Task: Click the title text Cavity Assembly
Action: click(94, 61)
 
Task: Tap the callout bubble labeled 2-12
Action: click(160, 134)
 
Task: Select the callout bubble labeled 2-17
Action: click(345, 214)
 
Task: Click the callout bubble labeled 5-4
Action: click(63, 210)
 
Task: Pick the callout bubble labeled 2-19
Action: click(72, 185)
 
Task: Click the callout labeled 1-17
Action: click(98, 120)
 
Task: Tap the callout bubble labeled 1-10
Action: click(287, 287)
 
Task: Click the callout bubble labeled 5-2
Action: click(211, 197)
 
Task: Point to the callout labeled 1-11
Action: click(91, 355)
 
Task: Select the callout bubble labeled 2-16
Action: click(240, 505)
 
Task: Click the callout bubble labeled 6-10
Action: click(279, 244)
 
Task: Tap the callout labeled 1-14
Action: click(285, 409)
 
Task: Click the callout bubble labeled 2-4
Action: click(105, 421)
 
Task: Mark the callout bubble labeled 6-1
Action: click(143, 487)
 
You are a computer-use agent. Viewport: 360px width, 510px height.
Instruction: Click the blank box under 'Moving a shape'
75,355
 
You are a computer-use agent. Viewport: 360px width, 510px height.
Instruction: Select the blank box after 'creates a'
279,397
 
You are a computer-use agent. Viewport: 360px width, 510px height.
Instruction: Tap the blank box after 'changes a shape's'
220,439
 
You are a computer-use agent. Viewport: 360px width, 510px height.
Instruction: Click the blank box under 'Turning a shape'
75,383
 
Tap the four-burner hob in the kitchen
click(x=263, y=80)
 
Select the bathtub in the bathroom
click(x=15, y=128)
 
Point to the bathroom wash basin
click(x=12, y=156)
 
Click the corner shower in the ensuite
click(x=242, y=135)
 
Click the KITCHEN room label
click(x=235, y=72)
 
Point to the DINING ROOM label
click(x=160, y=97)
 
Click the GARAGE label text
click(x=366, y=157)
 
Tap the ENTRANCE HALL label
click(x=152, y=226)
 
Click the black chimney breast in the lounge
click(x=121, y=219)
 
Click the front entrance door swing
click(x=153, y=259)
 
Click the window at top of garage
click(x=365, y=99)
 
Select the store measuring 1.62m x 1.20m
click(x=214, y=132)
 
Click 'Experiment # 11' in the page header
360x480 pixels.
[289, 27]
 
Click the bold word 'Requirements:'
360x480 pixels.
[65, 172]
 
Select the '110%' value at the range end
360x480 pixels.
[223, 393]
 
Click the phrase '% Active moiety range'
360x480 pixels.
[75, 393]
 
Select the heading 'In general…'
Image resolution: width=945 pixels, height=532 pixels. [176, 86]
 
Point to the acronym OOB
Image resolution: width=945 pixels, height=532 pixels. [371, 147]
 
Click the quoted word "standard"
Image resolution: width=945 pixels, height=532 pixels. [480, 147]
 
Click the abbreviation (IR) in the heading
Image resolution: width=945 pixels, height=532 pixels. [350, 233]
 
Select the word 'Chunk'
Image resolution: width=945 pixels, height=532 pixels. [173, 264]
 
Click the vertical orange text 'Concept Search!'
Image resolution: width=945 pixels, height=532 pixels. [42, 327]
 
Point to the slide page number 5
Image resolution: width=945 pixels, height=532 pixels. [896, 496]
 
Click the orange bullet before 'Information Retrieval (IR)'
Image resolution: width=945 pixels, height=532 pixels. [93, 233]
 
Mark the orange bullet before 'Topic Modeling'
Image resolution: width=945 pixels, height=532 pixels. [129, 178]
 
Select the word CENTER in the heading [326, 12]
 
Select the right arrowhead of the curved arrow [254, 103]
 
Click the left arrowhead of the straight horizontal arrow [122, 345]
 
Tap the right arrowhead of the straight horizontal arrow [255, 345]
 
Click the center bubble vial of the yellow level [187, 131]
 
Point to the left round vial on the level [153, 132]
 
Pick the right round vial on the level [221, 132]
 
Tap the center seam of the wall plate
-*-
**What the task asks**: Identify every line above that contains the word "Mark", and copy each one in full. Case counts.

**Full answer**:
Task: Mark the callout bubble labeled 6-1
Mark the orange bullet before 'Topic Modeling'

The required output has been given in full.